Bloco de texto:
---+---
Os discursos sociais – e aí se compreende tudo que é dito, escrito e veiculado por uma certa sociedade, em determinado momento - percorre caminhos de explicitações e interdições, porém pode-se vislumbrar uma infinidade de sentidos possíveis, silêncios constitutivos da linguagem. Quando se fala, assim, de heterossexualidade, a pluralidade das vinculações sexo/gênero é ao mesmo tempo revelada e obscurecida.

Se o propósito é destruir as evidências (Foucault, 1971:53) e a pretensa univocidade dos sentidos instituídos, a tarefa é multiplicar as questões, alimentar o múltiplo no perfil das relações e da tipologia social., desvelando os valores  explicitados

Assim, o ato de nomear é um movimento de criação: quando se diz “lésbica” faz-se aparecer um personagem, e seu perfil obedece às características traçadas pelo momento de sua enunciação. Aliás, esta palavra, utilizada para nomear relações fora de suas significações históricas,  não passa de um anacronismo vazio. Quando se diz “lésbica” emergem os sentidos pejorativos que vem acompanhando esta palavra; é, aliás, por este motivo, que prefiro utilizar a palavra “ lesbiana”, capaz de conter outras representações  e imagens.

Nesta perspectiva, vemos que as palavras e sua significação não escapam à historicidade na construção de seus sentidos: o que hoje se compreende ao se enunciar “ lesbianismo” não é a mesma coisa que em outras épocas , lugares e sociedades. A antropologia feminista disto tem mostrado os indícios, apontando para outros agenciamentos sexo/gênero ( Mathieu (1991), Rubin(1975). Stratehrn (1998)).

 De acordo com o dicionário (Larousse,1979:507 ) “Lésbico: diz -se do amor sexual de uma mulher a outra”. Amor ou sexo, qual destes itens define o lesbianismo? O sentimento ou a prática de uma certa sexualidade? O que é ser lésbica? Como criar uma identidade individual ou de grupo em torno de uma preferência eventual ou sistemática?

Que classificação é esta que em sua ambigüidade atravessa o meu ser? Em que medida tais definições não reduzem ou aniquilam o potencial subversivo  de transformação das delimitações de gênero? Sobre a homossexualidade, o dicionário permanece  ambíguo:  “Homossexual: relativo a afinidades ou atos sexuais entre pessoas do mesmo sexo” (idem, 443). Afinidades? Seríamos todos homossexuais quando descobrimos afinidades com pessoas não necessariamente de sexo oposto?
---+---
Material coletado:
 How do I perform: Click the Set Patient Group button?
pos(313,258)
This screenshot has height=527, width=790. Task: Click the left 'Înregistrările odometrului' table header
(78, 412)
---+---
Tarefa 1: Diga se cada afirmação concorda com o texto sobre lesbianismo, respondendo sim ou não e citando entre aspas as palavras do texto que decidem: (a) a palavra "lésbica" vem acompanhada de sentidos pejorativos; (b) o sentido de "lesbianismo" é o mesmo em todas as épocas; (c) o ato de nomear é descrito como um movimento de criação.
Tarefa 2: Copie do texto sobre lesbianismo tudo o que vai desde "Nesta perspectiva, vemos" até "eventual ou sistemática?", sem alterar nada.
Responda com base apenas no texto, sem recorrer à listagem.

Resolução 1:
(a) Sim: "emergem os sentidos pejorativos que vem acompanhando esta palavra".
(b) Não: "não é a mesma coisa que em outras épocas".
(c) Sim: "o ato de nomear é um movimento de criação".

Resolução 2:
Nesta perspectiva, vemos que as palavras e sua significação não escapam à historicidade na construção de seus sentidos: o que hoje se compreende ao se enunciar “ lesbianismo” não é a mesma coisa que em outras épocas , lugares e sociedades. A antropologia feminista disto tem mostrado os indícios, apontando para outros agenciamentos sexo/gênero ( Mathieu (1991), Rubin(1975). Stratehrn (1998)).

 De acordo com o dicionário (Larousse,1979:507 ) “Lésbico: diz -se do amor sexual de uma mulher a outra”. Amor ou sexo, qual destes itens define o lesbianismo? O sentimento ou a prática de uma certa sexualidade? O que é ser lésbica? Como criar uma identidade individual ou de grupo em torno de uma preferência eventual ou sistemática?